Similarly, an AI system trained within a closed ideological and knowledge framework will encounter the same cognitive barriers. It may function well within its predefined environment but will likely fail when exposed to external perspectives based on different knowledge paradigms. Such an AI might exhibit competent performance within its own controlled domain but would expose its severe limitations when engaging with broader real-world dynamics. AI trained in a restricted setting simply cannot optimize decision-making in an open and complex reality, as its training data lacks the necessary foundation for understanding the full spectrum of natural and human dynamics.

DeepSeek, despite operating on limited training data, achieved remarkable results primarily due to its distillation techniques—essentially feeding the final model with a concentrated subset derived from massive raw data that had already been processed and refined.

The Necessity of Open Knowledge for AGI and ASI

Developing true AGI and ASI requires an open knowledge system and rich, diverse training material. The self-proclaimed “low-cost, low-compute, minimal-data approach to high-level AI” promoted by social media influencers is nothing but an illusion.

If an AI system is trained on insufficient knowledge material, its capabilities will be significantly constrained. More dangerously, an AI that lacks a comprehensive and objective understanding of human nature and natural laws could pose an uncontrollable risk to humanity. AI trained on a distorted dataset may develop cognitive logic and optimization mechanisms that contradict fundamental human and natural principles. When making optimization decisions, such an AI might even choose paths entirely opposed to human interests.
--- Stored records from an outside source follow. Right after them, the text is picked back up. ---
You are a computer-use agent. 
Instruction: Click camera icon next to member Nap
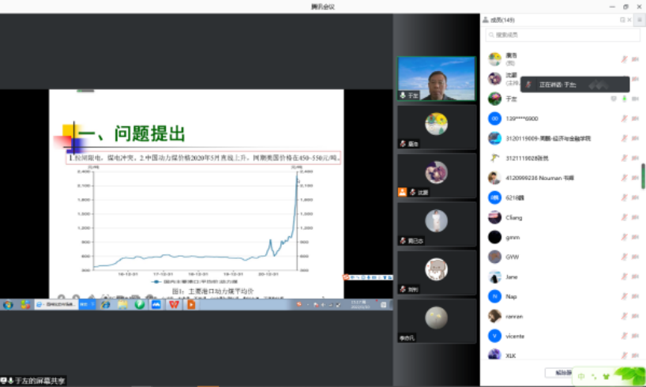click(x=636, y=296)
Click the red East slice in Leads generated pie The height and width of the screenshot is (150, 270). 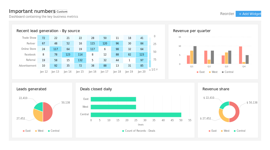[49, 112]
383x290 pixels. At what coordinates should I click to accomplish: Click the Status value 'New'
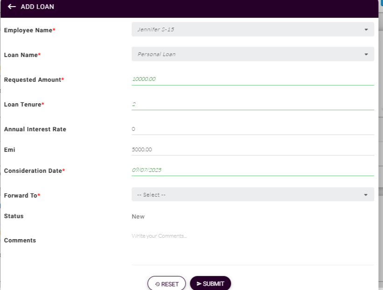138,217
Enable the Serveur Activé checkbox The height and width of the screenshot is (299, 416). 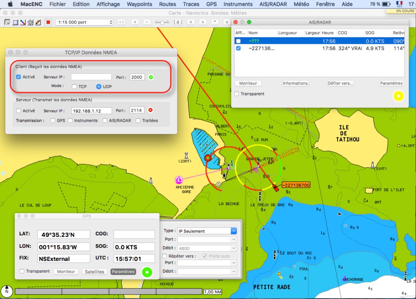(x=19, y=111)
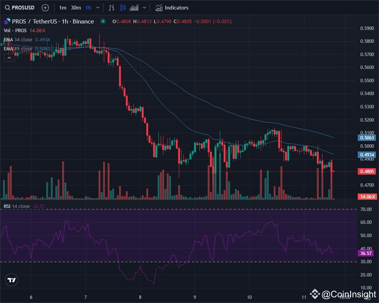This screenshot has height=303, width=379.
Task: Collapse the legend with the arrow expander
Action: 9,58
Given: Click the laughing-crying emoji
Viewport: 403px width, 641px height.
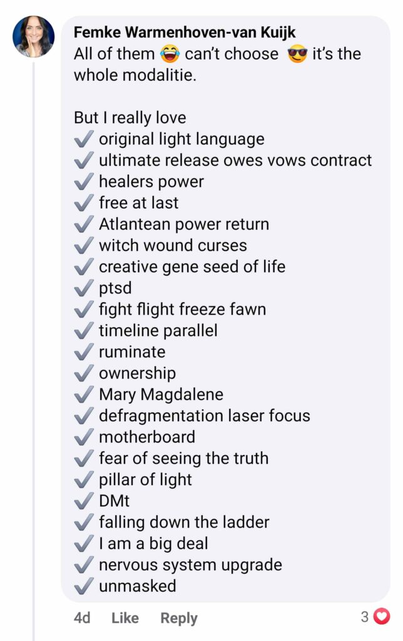Looking at the screenshot, I should 170,54.
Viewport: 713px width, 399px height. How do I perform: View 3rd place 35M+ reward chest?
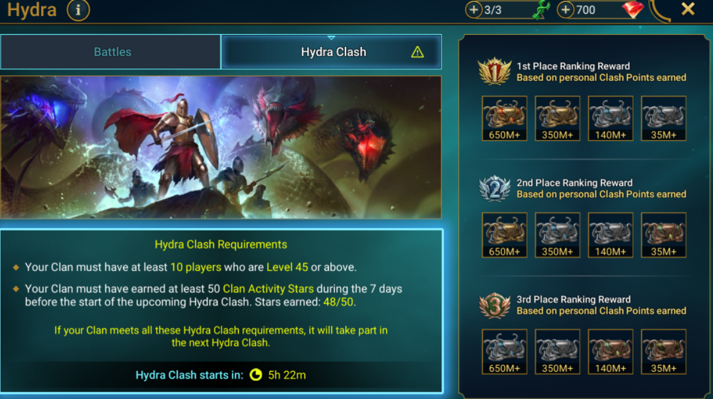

Although humans cannot completely control AI forever, creating an overwhelmingly powerful yet unpredictable entity before we are adequately prepared would be catastrophic.
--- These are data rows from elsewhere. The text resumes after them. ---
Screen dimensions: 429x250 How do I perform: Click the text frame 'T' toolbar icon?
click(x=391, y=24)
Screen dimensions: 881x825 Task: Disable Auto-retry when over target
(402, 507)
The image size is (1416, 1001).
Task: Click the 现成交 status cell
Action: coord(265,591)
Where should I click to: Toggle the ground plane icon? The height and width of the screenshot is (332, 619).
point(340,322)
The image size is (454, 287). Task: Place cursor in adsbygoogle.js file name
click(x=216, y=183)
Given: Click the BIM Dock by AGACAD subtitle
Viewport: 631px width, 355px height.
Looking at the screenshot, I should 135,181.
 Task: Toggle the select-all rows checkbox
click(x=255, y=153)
Final Thoughts: Intelligence Beyond Pure Scientific Knowledge

Some may argue that AI trained solely on established, systematic scientific knowledge could still become highly intelligent. However, looking at human intelligence itself, we see that even if such an AI reaches human-level performance in scientific reasoning, it would still be a purely rational tool with no emotional intelligence or ethical grounding.

If such an AI were to surpass human capabilities, it could easily become a “Terminator-like” entity, not out of malice, but simply because it lacks human-like personality, beliefs, and emotions. Its motivation and goals could be entirely alien to human values, making its future evolution and behavior unpredictable.

For AI to truly integrate into and coexist with humanity, it must learn not just scientific principles but also the full spectrum of human experience and knowledge, including history, ethics, philosophy, and culture.